-- Start Page text --

No reason not to go metal.....tried and tested. Mixed results with the polymer, which I don't recommend. A quality forged lower will serve you just fine, such as a mega arms, noveske, or Seekins. If you want the highest quality, get a billet matched lower/upper set.

Should be plenty of good reading on this topic if you use the search function too.
 
I have a polymer lower on a 10 inch upper with about 4k rounds on it. They are solid and weigh much less than the others. There is a training facility near my house that I go to frequently that rents polymer lower ARs and they make it through about 200,000 rounds before needing to be replaced. That would indicate the barrel wears out before the lower. New Frontier makes the lowers I think. The hammer and trigger pin holes loosen until the pins will not stay in. As far as cerakoting goes, I am not sure how it would hold up. There may be more flexing with polymer than aluminum. Polymer pistol frames flex a lot when you look at super slow motion vids.
 
I'd stick with the forged or billet lower. Forged will actually be a little stronger than billet, but billet has that newer high-tech look a lot of shooters are looking for. The strength difference is nominal between forged and billet. If you go with a billet lower, you might want to ensure your upper matches that billet 'look'. Mixing forged and billet makes for an ugly gun with bad lines.
I have no experience with the polymer lowers, nor do I intend to. For a few extra $'s you can have 7075 aluminum that has been tested for the past 50 years. You know it works.
 
Stick with metal. Even HK has issues with the G36 and SL8 systems. If weight is what you are after, there are other ways to trim the fat on an AR.
 
Polymer is a novelty. Billet and forged are tools. I have all three, polymer is from New Frontier. Dropped the polymer and it cracked so I chucked it. Dropped the billet and forge and it got scratched. If you plan on using a .22lr upper and just shooting paper and soda bottles get the polymer. If you plan on building a precision gun or something to use in harsh training get metal. You're going to end up getting a forged or billet anyway.
 
Poly lowers are crap, it's proven. I know several people who bought plum crazy and NFA lowers and every single one of them cracked at the top of the receiver where the buffer tube attaches. All but one was less than 1000 rounds and all were just casual range use guns. I have to call major bullshit on one going 200,000 rounds, that's just made up.

-- End Page text --
-- Start Excerpted data --

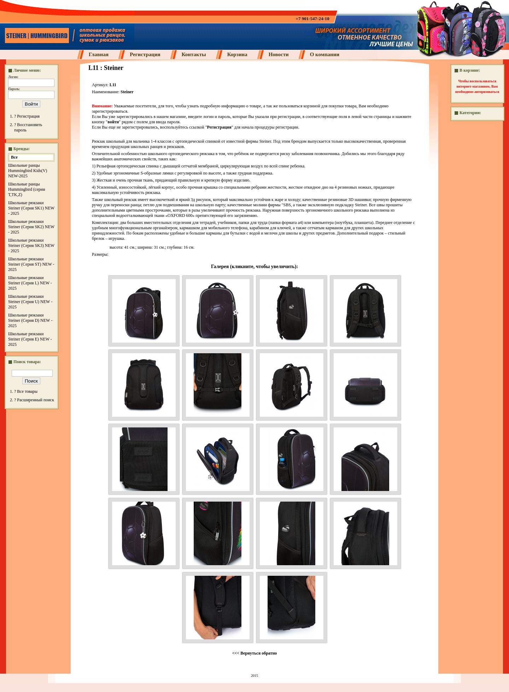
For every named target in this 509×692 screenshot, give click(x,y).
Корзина (237, 54)
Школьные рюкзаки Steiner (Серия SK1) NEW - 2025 (31, 208)
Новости (279, 54)
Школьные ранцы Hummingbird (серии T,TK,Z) (26, 189)
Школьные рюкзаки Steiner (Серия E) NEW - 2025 (30, 339)
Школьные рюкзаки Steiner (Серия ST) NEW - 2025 (31, 264)
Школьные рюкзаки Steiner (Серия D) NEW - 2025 (30, 320)
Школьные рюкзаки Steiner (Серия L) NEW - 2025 (30, 283)
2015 (254, 676)
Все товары (27, 391)
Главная (99, 54)
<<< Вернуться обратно (254, 653)
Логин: (13, 77)
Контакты (194, 54)
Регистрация (145, 54)
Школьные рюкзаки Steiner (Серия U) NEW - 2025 (30, 301)
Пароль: (14, 89)
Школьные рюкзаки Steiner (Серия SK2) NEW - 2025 (31, 227)
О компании (324, 54)
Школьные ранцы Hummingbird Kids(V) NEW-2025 (27, 170)
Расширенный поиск (35, 399)
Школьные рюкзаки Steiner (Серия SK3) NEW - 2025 (31, 245)
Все (14, 157)
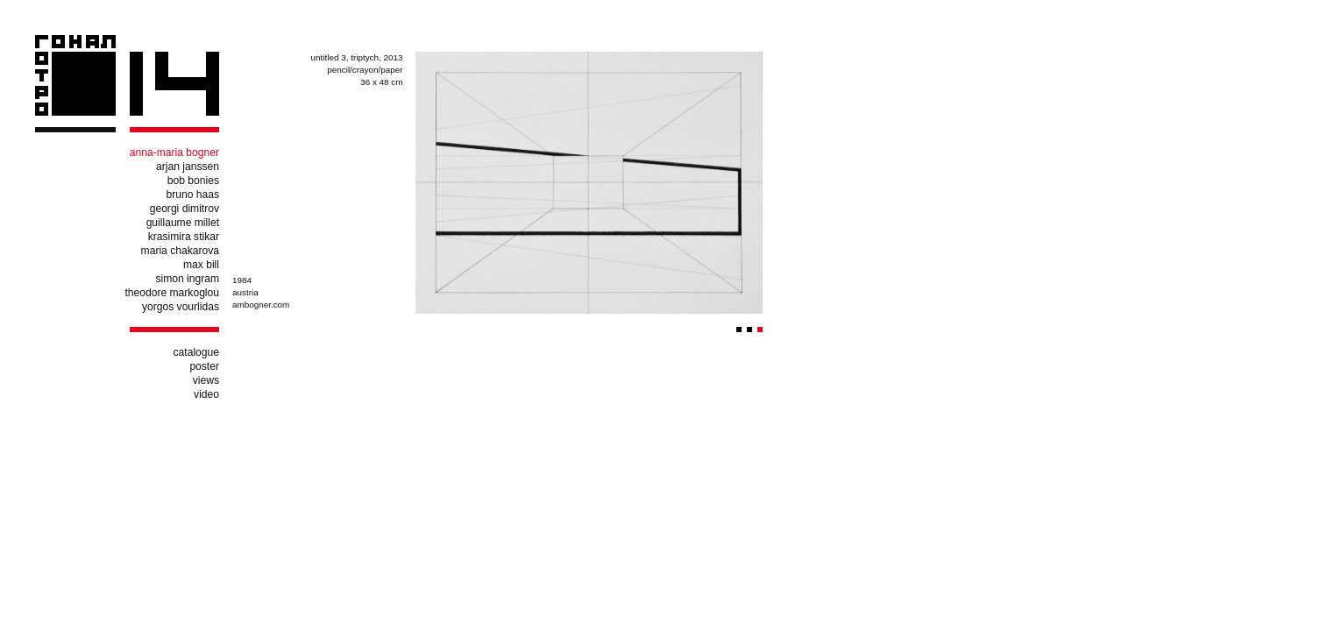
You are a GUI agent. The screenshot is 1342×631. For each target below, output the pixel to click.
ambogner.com (260, 304)
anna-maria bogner (174, 152)
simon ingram (187, 279)
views (206, 380)
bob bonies (193, 180)
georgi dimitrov (184, 208)
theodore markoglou (171, 293)
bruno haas (192, 194)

-- End Excerpted data --

● **Job**:
In the forum discussion about AR lowers, duplicate word for word the part that opens with the words containing "Poly lowers are" and closes with "just made up.". These records were drawn from a separate source.

● **Expected output**:
Poly lowers are crap, it's proven. I know several people who bought plum crazy and NFA lowers and every single one of them cracked at the top of the receiver where the buffer tube attaches. All but one was less than 1000 rounds and all were just casual range use guns. I have to call major bullshit on one going 200,000 rounds, that's just made up.